▶ _Matériel présenté_
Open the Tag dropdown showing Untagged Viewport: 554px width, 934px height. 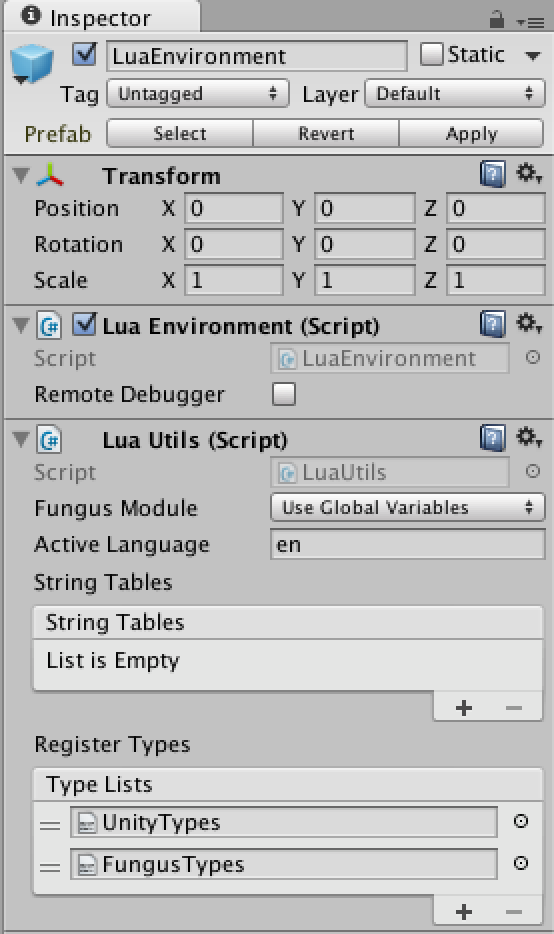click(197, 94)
* * *
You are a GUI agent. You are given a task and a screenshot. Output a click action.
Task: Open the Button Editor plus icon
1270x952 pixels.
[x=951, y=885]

▶ _Travail demandé_
Recopiez tout, de la ligne contenant « You are a GUI » jusqu'à celle contenant « [x=951, y=885] », ces deux lignes comprises, en substituant « add button » à « plus icon ». Ne changez rien d'autre.

▶ _Corrigé_
You are a GUI agent. You are given a task and a screenshot. Output a click action.
Task: Open the Button Editor add button
1270x952 pixels.
[x=951, y=885]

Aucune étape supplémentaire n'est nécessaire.